Some bleeping “leaders.”
* * * * *
There are also wonderful heads of corporations, who don’t buy into any of this nonsense for a second — and it is on their brave, visionary shoulders that some workable foundation for a capitalistic democracy is likely to remain intact.
Even after another Great Depression. Even if it must come to that.
Unfortunately for all of us, such individuals as yet make up only a very small minority inside the world of commerce. That must change.
There is also no longer anyone in business or in U.S. government up to honestly policing the misbehavior of these wayward chieftains of megabucksdom. And that must change, too.
* * * * *
As stated in previous essays, all of these issues and concerns fall back onto two primary beneath-the-surface umbrella headers: psychological (which is to say, emotional) health, the subjective element; and objective world view — how one views him- or herself in relationship to the physical or multidimensional reality they believe they live in.
And all of that leads to the underrated and widely ignored philosophical “field” of ontology, by the way … which, in actual practice, doesn’t readily exist. University philosophy departments remain fixated on “the classics,” instead: the often-inebriated ruminations of centuries-old existentialists.
You know — history’s original Smartest Guys in the Room.
* * * * *
Look: the Great Depression II doesn’t need to happen.
If only the heads of industry will come together to admit their failings, embrace what (at this stage, little) good they’ve already brought to the table, and then to embrace their human capacity and desire to enact a meaningful humility — as in recognizing that, as leaders of industry, they are but stewards of wealth, health and economic vitality, rather than mere lunkards rolling dice in a Monopoly game.
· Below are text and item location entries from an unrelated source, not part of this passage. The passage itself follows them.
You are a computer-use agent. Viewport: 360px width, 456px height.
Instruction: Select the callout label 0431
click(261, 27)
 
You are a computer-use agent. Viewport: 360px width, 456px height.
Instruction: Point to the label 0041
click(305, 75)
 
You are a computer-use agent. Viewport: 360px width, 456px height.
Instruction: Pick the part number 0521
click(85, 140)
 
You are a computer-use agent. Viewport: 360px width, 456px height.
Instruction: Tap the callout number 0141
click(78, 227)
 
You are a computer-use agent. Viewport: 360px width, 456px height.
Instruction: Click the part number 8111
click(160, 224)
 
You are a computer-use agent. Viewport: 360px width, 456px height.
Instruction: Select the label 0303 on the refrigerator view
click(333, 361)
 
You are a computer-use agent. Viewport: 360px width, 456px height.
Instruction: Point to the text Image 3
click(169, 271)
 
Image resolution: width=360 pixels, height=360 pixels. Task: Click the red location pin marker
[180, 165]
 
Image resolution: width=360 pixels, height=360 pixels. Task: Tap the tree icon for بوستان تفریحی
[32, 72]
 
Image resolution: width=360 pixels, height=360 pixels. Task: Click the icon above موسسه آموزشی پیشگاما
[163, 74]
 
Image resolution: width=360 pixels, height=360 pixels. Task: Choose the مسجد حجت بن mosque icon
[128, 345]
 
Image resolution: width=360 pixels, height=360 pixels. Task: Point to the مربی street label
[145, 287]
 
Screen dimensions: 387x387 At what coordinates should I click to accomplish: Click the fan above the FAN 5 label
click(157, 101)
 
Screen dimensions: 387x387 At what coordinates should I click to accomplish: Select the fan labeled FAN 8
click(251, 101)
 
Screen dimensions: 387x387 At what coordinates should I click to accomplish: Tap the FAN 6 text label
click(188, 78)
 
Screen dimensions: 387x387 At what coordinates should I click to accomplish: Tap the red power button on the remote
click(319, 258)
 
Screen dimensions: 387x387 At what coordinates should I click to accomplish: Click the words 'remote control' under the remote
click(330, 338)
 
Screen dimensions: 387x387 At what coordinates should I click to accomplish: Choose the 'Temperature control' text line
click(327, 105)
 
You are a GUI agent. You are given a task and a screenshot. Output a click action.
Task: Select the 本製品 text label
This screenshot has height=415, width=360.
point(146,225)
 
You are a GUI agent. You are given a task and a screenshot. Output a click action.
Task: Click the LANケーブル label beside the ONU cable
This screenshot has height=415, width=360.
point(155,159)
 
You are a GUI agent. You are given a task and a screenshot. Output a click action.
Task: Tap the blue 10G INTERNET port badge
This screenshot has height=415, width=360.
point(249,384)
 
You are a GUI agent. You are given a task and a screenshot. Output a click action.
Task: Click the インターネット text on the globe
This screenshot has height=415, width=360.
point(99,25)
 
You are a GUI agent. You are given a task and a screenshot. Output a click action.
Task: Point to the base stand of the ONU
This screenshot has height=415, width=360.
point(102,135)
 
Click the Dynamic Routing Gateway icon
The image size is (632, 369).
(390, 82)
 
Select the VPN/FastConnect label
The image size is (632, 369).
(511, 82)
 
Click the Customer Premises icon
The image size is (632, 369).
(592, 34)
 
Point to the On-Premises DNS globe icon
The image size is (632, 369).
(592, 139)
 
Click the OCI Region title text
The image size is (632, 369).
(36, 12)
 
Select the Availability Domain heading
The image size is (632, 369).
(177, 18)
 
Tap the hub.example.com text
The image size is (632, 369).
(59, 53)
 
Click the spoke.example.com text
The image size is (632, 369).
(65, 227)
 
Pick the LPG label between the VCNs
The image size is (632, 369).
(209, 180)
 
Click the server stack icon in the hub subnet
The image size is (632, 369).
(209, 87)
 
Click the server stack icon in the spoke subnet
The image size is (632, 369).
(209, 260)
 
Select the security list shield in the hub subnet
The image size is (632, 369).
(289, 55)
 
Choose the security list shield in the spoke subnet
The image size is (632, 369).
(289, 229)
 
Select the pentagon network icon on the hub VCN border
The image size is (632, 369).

World view is huge, because it gets down to the core notion of the human being as a viable and important participant in global economics, however that system is ultimately determined to be constituted. Again, capitalism is but an economic system. In any event — how can the achievement of a much more humble view toward the viability and value of human beings, then, not be justified?
* * * * *
We weren’t put on this Earth to “kick ass” — a phrase that, more often than not, is just a lot of bravado hurled threateningly from behind a mask that hides its own fears and shortcomings. A good offense beats a good defense, and all of that.
There is not one tenable argument to be made to suggest that the purpose of life is to be a “winner” — particularly in counter-relationship to being called a “loser.”
What’s wrong with being a loser? At various times in our lives, we all qualify for being labeled that. It’s built in to our physical reality, if not our DNA … and every sporting function ever conceived.
We’ve forgotten, or never yet have gotten quite right, our purposes in living life. It all begins there — a clear acknowledgement of all of our foundational intentions.
Regardless, commerce has transformed from a “mere” friendly contest into a war in barely three decades. It started with “brilliant” intermediaries called credit card companies — and then this (then-unanticipated) war just took off like a firework.
Still, the history of how we stumbled into our present circumstances is a topic for another day.
For now — isn’t it clear that this battle must end really soon, or capitalism is lost?
Capitalism run amok will destroy us. And how do we make up for the loss of us?
That’s not just a valid question.
Isn’t it getting exactly to the point?